Element¶
Get the element specified by xpath from HTML.
from scrapbook import Element
import requests
response = requests.get('https://twitter.com/odoku')
screen_name = Element(
xpath='//*[@id="page-container"]/div[2]/div/div'
'/div[1]/div/div/div/div[1]/h2/a/span/b/text()',
)
name = screen_name.parse(response.text)
print(name)
Arguments¶
Element(
xpath: Optional[str] = None,
filter: Union[Callable, str, list[Union[Callable, str]] = scrapbook.filters.through,
parser: Union[Callable, str] = scrapbook.parsers.First(),
)
xpath¶
Specify the xpath of the element you want to retrieve.
el = Element(xpath='/html/body/p/text()')
texts = el.parse()
filter¶
Any processing can be performed on the acquired value.
def clean(values):
return [v.strip() for v values]
el = Element(xpath='/html/body/p/text()', filter=clean)

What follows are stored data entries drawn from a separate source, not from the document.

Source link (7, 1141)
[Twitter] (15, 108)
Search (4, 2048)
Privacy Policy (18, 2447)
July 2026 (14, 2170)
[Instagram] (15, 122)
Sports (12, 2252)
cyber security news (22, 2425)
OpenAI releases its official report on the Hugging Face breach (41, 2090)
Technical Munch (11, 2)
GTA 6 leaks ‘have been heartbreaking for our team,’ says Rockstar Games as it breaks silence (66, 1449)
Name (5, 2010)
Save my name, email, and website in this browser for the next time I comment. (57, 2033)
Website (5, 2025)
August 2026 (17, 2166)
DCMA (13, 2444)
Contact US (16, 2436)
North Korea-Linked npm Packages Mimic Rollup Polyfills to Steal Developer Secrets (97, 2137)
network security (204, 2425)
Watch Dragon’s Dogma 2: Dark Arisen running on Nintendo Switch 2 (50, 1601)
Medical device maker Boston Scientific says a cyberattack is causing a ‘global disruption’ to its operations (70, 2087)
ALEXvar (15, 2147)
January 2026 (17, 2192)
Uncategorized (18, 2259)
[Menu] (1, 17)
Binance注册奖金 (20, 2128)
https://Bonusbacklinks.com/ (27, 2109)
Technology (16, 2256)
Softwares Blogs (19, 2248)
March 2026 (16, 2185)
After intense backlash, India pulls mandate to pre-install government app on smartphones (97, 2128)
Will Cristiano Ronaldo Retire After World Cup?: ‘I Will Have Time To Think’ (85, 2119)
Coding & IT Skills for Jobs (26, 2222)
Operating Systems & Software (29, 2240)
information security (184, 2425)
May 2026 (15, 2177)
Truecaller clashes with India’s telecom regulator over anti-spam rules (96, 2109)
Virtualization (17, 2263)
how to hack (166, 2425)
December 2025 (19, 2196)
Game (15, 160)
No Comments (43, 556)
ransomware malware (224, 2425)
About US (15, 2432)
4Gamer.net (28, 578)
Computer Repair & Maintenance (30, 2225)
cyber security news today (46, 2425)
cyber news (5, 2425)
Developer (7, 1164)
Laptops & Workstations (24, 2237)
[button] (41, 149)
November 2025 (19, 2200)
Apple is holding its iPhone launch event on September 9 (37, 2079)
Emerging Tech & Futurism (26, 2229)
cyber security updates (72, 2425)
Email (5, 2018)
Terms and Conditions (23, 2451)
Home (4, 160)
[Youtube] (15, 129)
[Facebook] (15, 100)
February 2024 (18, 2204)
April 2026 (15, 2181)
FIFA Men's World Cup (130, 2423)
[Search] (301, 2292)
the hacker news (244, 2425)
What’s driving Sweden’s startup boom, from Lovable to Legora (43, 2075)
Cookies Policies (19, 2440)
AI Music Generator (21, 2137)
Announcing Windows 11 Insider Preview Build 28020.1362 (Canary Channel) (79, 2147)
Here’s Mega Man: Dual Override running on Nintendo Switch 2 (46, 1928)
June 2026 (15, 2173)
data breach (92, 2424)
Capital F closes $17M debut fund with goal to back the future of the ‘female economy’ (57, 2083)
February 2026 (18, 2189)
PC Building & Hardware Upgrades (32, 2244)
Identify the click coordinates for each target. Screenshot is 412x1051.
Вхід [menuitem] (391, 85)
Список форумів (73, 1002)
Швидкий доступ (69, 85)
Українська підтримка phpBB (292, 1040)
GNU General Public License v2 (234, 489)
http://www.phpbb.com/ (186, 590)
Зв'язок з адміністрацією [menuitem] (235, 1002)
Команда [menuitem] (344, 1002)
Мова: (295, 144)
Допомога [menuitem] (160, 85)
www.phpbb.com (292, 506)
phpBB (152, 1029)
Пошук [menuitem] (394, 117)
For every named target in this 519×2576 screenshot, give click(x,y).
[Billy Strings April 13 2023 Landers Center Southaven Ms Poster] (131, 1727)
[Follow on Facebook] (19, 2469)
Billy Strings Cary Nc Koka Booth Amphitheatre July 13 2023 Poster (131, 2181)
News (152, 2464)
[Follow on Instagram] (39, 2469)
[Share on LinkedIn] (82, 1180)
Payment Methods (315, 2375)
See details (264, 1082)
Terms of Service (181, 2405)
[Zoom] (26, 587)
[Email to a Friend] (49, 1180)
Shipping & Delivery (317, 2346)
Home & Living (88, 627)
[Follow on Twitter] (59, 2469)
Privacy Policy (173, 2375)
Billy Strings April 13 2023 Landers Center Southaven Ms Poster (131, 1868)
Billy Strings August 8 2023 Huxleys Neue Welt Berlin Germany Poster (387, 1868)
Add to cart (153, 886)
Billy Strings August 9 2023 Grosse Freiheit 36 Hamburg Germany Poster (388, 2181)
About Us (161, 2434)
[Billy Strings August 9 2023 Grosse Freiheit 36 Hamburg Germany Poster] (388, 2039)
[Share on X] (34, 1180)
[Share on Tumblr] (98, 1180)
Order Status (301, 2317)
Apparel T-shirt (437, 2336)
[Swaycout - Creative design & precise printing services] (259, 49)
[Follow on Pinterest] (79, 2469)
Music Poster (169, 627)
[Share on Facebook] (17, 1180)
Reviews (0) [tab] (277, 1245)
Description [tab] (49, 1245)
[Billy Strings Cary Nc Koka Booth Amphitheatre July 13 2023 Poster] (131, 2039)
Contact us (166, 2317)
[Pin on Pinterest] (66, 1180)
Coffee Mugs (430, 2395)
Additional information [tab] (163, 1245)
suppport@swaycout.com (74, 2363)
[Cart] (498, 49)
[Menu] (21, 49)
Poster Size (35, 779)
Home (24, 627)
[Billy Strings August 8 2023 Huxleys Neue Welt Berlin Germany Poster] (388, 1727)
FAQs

More than one filter can be specified.
def to_int(value):
return [int(v.strip()) for v values]
Element(xpath='/html/body/p/text()', filter=[to_int, sum])
parser¶
You can specify a function to parse the element specified by xpath.
def parse_link(selector):
# selector is parsel.SelectorList
return {
'url': selector.xpath('./@href').extract_first(),
'text': selector.xpath('./text()').extract_first(),
}
Element(xpath='/html/body/a', parser=parse_link)